REP. KUCINICH: Please. This will increase the hopes and dreams of consumers, who are absolutely getting attacked and price-gouged by the oil companies.

MS. STORM: Mr. Taylor --

REP. KUCINICH: Congress has to stand up for the consumers.

MS. STORM: Mr. Taylor, how can you justify these record profits by these oil companies at a time when consumers are struggling at the pump? People are struggling to drive to work, drive their kids to sports practice. Even some school buses didn't run last spring because of gas prices.

MR. TAYLOR: What most people don't realize is that these oil companies are making about an 8 percent profit on their dollar. That's according to the first quarter of 2006 in their financial report. So I ask you, what's a fair return for an oil company -- 8 percent? Well, that's the U.S. industrial average.

From 1973 to 2004, it might surprise you to learn that the oil companies actually returned less money for investment to the U.S. industrial average than the mean industrial average, and they were riskier investments to do. So if you were investing in oil companies from '73 all the way to the present, you probably lost money compared to what you might have made in other investments.

So if we pass Mr. Kucinich's bill, we institute a form of one-way capitalism, where it's okay if you lose money in the oil business or just break even, but never try to make profits that are average or a little better than average or Congress will put a hammer to you.

REP. KUCINICH: The poor oil companies. Let's look at it this way. You know, they're not even paying the government the royalties that they should be paying for drilling on federal land. They get tax breaks that no one else gets.

MR. TAYLOR: Thanks to the Clinton administration.

REP. KUCINICH: They ought to be taxed at 100 percent for excess profit because they're price gouging. And my bill would do that without increasing the price of gasoline.

MS. STORM: Mr. Kucinich --

MR. TAYLOR: It would increase the price of gasoline.

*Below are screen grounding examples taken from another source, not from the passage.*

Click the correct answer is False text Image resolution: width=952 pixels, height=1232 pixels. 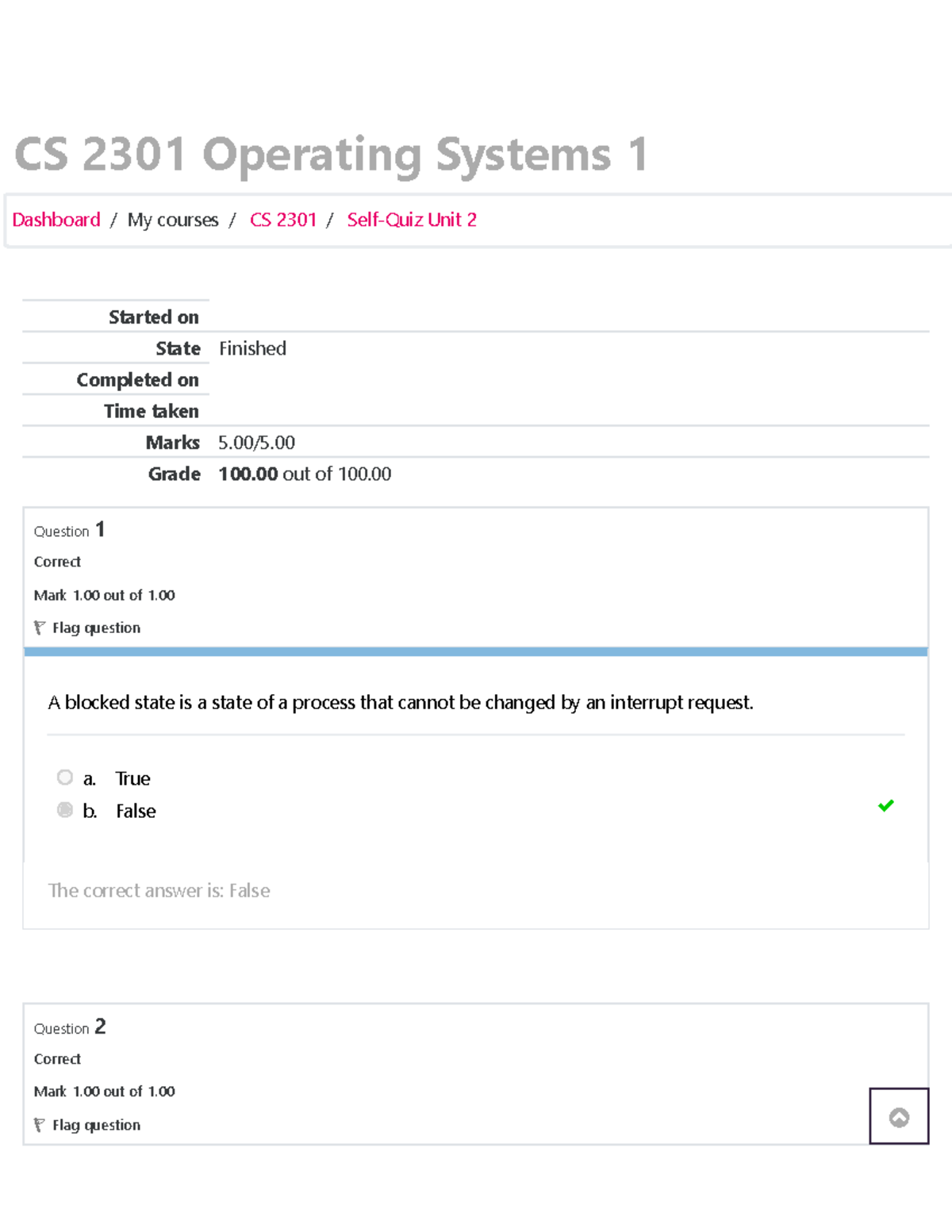tap(159, 890)
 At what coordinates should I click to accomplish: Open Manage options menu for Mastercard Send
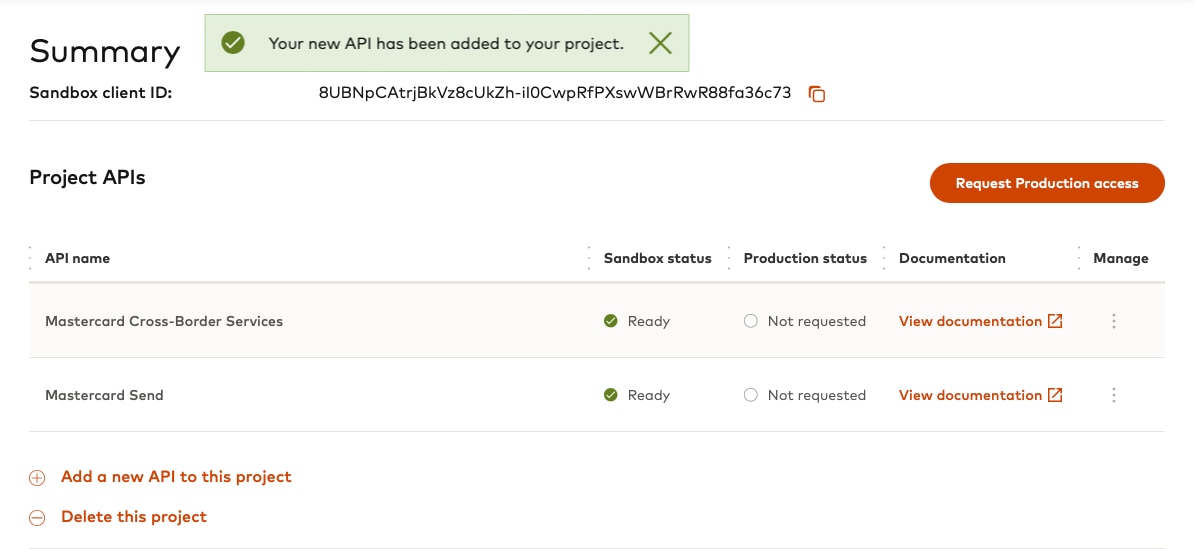pyautogui.click(x=1114, y=395)
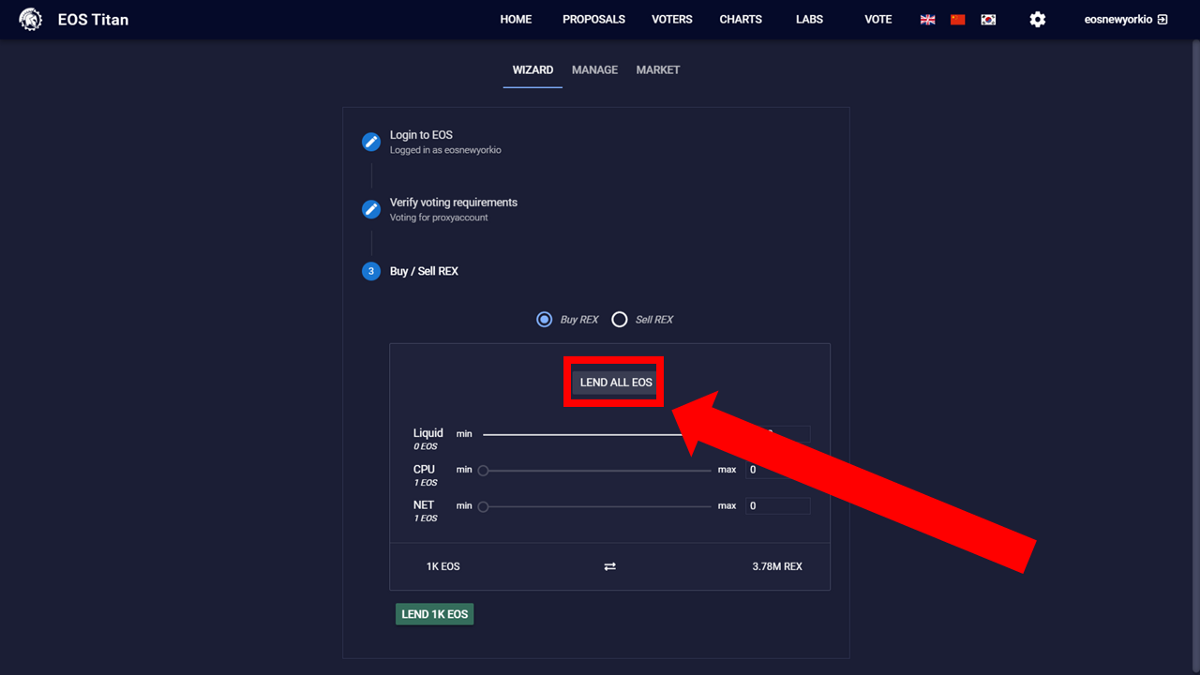Switch language with the UK flag icon

[x=928, y=20]
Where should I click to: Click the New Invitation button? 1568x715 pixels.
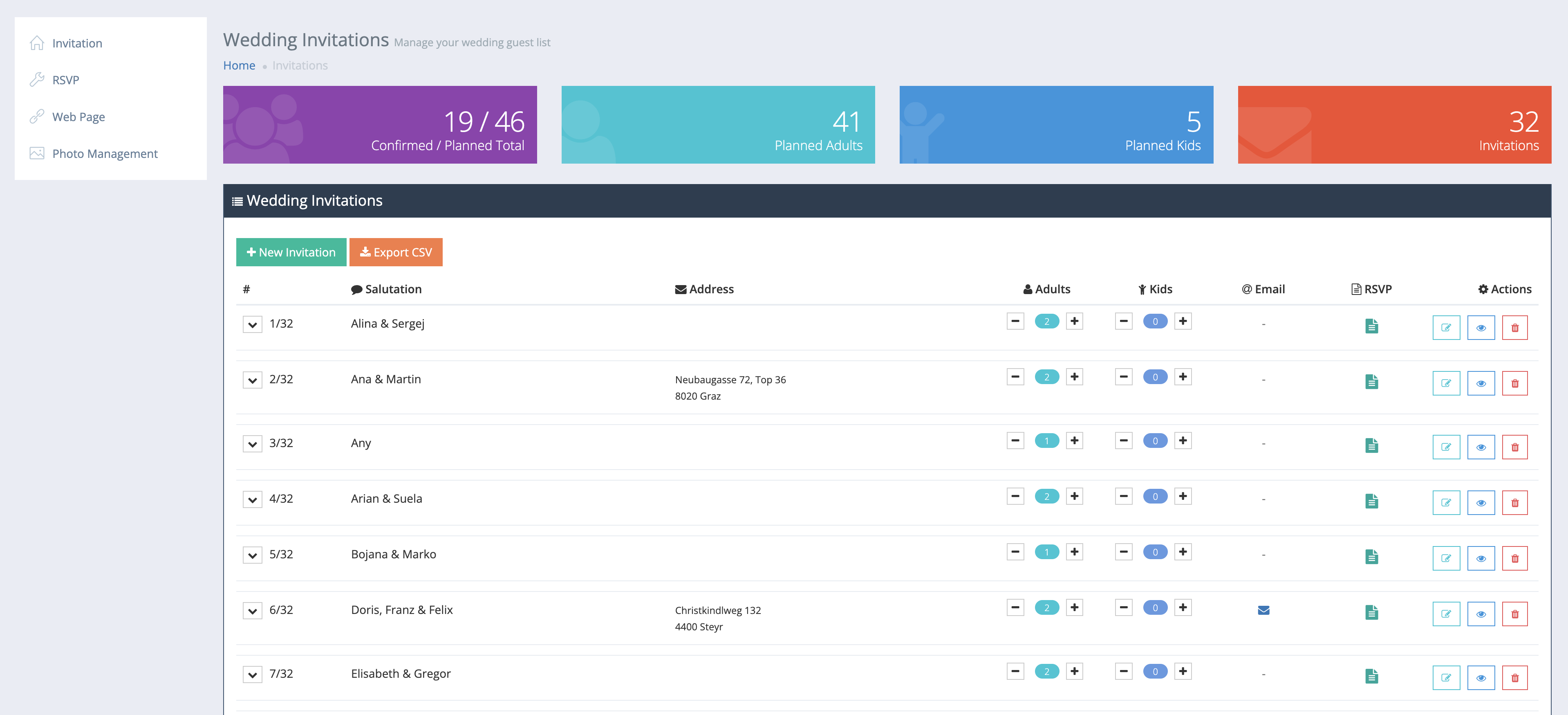[x=291, y=252]
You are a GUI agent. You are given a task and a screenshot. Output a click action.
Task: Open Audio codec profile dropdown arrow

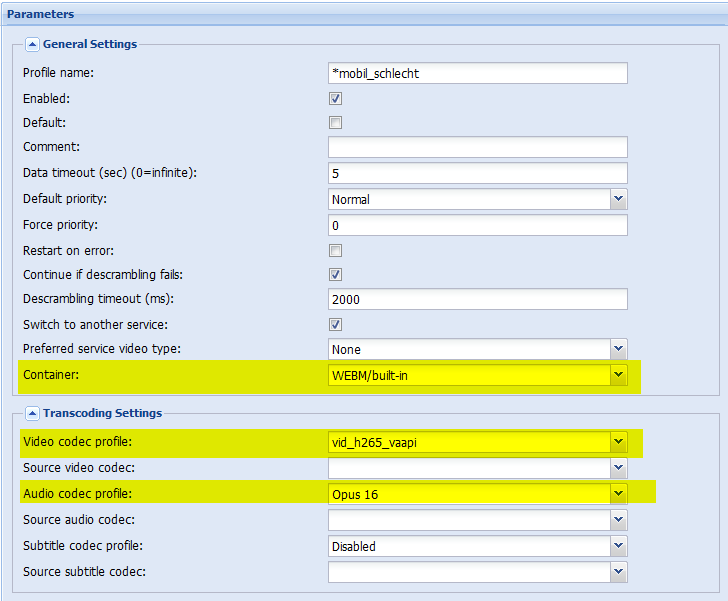click(618, 494)
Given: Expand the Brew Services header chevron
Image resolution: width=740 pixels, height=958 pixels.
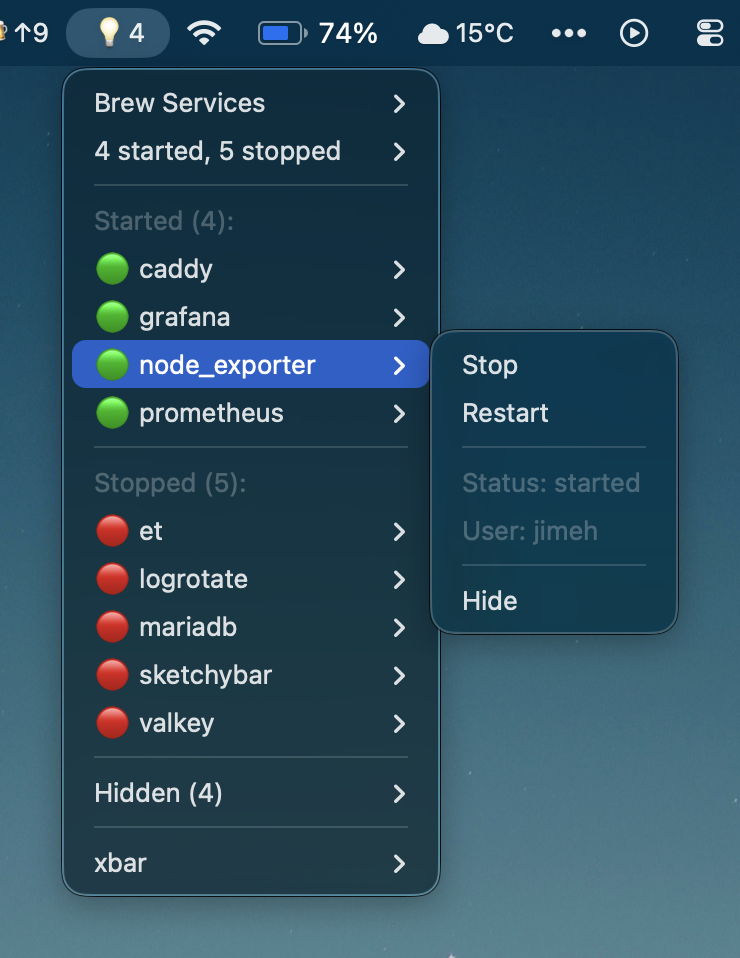Looking at the screenshot, I should [399, 103].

MS. STORM: Congressman, is there a way to ensure that these oil companies do pay money for alternative fuel research, that supply is increased? Is there a way to make that happen?

REP. KUCINICH: Well, let's -- of course there is, when you start challenging them. I mean, you have to break up the monopolies. Look, they're running the country right now, and everyone knows it. And it's about time the American people had someone and people in Congress standing up for them. That's what my bill does.

You know, we need -- this bill, by the way, would put money into mass transit from the excess profits tax. It would put money into development of cars that work on alternative fuels. Energy-efficient cars would get a tax break, particularly those that are made in America.

We need to change our energy consumption patterns, and we also need to start breaking this hold the oil companies have on our country. That's why they can get a $10 billion profit and make $1,300 a second, and the American people are just helpless.

MS. STORM: That will have to be the last word. Congressman Dennis Kucinich, Jerry Taylor, thanks so much for being with us this morning.